(Data records)

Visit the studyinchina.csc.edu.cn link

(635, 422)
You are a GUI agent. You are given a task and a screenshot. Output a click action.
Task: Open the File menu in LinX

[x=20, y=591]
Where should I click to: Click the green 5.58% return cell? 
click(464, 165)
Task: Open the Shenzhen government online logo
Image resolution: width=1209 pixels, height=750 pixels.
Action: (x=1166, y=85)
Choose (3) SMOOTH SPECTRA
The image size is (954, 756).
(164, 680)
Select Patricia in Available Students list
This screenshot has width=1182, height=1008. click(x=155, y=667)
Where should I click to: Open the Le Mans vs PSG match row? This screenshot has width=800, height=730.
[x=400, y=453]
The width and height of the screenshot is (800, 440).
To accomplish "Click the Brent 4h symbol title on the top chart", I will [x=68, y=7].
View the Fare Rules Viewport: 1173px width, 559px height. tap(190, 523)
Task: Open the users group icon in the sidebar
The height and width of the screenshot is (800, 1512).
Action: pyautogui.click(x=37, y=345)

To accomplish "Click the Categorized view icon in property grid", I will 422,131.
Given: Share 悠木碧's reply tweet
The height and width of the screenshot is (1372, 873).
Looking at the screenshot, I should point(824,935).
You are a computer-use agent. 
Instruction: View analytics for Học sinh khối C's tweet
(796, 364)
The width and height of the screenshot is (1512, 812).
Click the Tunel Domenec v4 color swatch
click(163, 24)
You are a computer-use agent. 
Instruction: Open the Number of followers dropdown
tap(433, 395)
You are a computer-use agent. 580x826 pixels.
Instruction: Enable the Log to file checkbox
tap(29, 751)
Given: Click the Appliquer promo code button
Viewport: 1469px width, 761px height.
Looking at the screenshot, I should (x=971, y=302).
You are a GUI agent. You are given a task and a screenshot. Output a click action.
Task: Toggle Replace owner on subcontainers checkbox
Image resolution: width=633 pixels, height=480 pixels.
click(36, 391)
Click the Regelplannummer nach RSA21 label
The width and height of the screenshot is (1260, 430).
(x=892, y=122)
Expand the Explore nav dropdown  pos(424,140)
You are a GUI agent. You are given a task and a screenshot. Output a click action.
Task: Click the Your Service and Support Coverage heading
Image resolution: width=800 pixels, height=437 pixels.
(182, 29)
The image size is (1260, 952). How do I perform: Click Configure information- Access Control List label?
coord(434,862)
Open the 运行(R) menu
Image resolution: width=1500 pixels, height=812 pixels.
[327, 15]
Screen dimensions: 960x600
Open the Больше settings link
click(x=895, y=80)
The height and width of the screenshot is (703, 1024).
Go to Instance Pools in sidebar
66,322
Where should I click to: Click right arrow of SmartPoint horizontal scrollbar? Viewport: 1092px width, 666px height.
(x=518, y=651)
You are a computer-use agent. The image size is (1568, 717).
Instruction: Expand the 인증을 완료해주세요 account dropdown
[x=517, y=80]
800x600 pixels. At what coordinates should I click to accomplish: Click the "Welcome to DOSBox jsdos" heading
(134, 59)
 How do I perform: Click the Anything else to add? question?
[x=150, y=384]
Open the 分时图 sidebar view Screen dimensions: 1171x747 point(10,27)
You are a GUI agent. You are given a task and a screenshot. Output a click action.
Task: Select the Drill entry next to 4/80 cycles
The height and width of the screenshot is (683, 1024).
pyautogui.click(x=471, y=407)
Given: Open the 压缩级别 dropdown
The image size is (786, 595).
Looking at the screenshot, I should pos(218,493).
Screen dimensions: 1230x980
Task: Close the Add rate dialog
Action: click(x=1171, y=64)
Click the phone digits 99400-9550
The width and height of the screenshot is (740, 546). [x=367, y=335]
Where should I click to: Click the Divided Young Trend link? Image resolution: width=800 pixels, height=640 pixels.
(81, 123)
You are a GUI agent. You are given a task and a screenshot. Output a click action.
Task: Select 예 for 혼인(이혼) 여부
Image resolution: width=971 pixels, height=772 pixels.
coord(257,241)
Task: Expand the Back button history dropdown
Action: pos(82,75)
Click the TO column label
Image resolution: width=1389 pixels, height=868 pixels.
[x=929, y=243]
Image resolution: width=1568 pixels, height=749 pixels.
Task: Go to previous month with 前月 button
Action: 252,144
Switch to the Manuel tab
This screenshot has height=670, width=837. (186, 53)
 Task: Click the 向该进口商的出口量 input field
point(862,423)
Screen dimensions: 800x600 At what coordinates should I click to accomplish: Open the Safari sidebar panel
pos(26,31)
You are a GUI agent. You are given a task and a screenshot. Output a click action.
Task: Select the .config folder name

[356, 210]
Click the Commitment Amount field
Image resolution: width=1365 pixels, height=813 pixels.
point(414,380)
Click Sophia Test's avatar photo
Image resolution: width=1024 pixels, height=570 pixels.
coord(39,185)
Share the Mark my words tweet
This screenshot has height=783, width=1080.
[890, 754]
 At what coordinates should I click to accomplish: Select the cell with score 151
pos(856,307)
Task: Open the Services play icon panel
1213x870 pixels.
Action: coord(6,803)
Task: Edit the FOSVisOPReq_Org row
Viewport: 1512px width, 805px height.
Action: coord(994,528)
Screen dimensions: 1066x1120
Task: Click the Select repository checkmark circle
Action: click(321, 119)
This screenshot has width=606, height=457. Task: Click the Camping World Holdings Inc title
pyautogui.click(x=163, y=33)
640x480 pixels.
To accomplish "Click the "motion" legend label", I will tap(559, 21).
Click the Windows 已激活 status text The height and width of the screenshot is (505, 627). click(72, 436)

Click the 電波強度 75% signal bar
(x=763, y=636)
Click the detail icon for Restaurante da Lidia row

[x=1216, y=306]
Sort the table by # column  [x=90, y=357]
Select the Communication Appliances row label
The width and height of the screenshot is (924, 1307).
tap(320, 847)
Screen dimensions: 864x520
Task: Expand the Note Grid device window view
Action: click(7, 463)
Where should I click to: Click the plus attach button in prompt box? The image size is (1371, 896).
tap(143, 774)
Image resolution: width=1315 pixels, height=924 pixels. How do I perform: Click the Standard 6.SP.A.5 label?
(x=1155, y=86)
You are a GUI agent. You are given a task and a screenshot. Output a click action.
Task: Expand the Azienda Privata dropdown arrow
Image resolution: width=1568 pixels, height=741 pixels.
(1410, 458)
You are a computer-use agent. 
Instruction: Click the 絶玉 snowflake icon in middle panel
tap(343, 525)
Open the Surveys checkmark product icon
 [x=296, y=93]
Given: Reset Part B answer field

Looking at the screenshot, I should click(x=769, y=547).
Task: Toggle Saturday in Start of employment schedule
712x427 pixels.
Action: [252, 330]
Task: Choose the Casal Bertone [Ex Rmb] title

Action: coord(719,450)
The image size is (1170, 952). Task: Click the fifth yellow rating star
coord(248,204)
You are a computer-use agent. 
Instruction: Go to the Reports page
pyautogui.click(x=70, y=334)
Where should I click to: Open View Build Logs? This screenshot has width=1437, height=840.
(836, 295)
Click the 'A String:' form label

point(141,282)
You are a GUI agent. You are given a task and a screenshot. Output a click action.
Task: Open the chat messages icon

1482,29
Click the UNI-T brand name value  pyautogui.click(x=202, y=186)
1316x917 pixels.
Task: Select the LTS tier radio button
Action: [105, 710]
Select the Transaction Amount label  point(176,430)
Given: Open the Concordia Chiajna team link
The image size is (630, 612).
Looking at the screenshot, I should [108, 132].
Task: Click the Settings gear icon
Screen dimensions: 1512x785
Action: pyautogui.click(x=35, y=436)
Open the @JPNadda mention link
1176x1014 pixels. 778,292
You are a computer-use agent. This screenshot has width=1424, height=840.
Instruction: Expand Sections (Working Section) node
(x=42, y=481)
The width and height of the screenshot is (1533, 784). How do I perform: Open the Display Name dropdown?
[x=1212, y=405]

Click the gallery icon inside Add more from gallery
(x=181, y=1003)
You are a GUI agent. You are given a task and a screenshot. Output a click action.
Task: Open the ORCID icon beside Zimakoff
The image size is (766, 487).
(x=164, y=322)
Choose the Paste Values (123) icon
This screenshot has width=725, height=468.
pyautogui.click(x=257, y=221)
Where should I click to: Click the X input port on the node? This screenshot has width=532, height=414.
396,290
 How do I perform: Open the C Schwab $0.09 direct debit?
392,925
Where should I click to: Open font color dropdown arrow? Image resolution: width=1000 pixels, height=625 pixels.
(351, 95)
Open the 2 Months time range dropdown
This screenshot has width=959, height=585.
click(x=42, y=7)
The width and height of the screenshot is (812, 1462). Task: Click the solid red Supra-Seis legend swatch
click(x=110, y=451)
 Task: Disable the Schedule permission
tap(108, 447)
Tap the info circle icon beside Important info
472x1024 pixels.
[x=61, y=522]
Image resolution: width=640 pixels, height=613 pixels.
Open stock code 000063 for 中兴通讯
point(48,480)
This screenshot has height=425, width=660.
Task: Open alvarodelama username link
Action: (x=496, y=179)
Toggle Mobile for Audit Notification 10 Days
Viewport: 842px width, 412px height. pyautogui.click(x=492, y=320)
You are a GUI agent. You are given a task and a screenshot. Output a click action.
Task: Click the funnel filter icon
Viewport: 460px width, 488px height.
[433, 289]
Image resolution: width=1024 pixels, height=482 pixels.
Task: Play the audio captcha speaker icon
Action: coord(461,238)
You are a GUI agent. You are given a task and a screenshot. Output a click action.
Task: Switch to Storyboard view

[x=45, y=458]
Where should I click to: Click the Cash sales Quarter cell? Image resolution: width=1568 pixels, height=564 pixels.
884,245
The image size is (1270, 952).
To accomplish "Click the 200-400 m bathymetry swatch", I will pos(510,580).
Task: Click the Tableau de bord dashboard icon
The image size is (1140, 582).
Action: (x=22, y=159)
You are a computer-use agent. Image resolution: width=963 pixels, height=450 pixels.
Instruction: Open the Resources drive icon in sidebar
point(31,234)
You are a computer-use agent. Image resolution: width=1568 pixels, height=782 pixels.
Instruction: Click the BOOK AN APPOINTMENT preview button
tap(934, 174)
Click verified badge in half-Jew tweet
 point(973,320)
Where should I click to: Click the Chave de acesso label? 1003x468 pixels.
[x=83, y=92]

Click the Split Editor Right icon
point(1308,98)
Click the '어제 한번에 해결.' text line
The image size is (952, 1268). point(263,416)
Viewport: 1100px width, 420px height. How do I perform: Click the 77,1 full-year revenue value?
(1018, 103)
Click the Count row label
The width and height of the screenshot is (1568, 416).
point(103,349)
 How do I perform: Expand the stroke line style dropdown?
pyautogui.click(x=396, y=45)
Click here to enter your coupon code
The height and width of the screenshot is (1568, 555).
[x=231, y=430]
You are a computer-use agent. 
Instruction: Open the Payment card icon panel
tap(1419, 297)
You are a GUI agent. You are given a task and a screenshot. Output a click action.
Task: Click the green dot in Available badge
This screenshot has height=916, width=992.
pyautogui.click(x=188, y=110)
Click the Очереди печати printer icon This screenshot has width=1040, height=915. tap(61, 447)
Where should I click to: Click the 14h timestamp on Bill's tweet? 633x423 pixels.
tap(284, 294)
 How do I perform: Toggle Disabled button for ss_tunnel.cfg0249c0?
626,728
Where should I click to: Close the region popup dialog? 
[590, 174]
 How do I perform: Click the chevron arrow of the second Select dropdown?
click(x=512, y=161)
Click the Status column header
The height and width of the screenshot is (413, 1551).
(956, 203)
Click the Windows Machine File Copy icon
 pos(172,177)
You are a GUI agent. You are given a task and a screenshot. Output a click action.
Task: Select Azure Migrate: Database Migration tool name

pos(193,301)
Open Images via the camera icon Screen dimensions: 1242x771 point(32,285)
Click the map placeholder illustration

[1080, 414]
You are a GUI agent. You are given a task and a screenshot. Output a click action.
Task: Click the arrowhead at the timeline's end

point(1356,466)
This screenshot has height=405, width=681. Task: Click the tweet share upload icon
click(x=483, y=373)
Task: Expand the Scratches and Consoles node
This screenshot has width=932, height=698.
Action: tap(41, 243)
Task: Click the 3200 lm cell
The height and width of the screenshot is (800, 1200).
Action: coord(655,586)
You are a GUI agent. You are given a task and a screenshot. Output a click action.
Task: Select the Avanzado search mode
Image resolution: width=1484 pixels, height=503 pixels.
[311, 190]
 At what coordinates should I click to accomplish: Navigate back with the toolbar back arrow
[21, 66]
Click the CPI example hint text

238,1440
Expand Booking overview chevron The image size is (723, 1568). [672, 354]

### WHAT THE EXERCISE ASKS
Duplicate the lines above, starting at the line that contains "Given: Open the Concordia Chiajna team link" and stopping after the line that contains "(x=42, y=481)".

### TASK SOLUTION
Given: Open the Concordia Chiajna team link
The image size is (630, 612).
Looking at the screenshot, I should [108, 132].
Task: Click the Settings gear icon
Screen dimensions: 1512x785
Action: pyautogui.click(x=35, y=436)
Open the @JPNadda mention link
1176x1014 pixels. 778,292
You are a computer-use agent. This screenshot has width=1424, height=840.
Instruction: Expand Sections (Working Section) node
(x=42, y=481)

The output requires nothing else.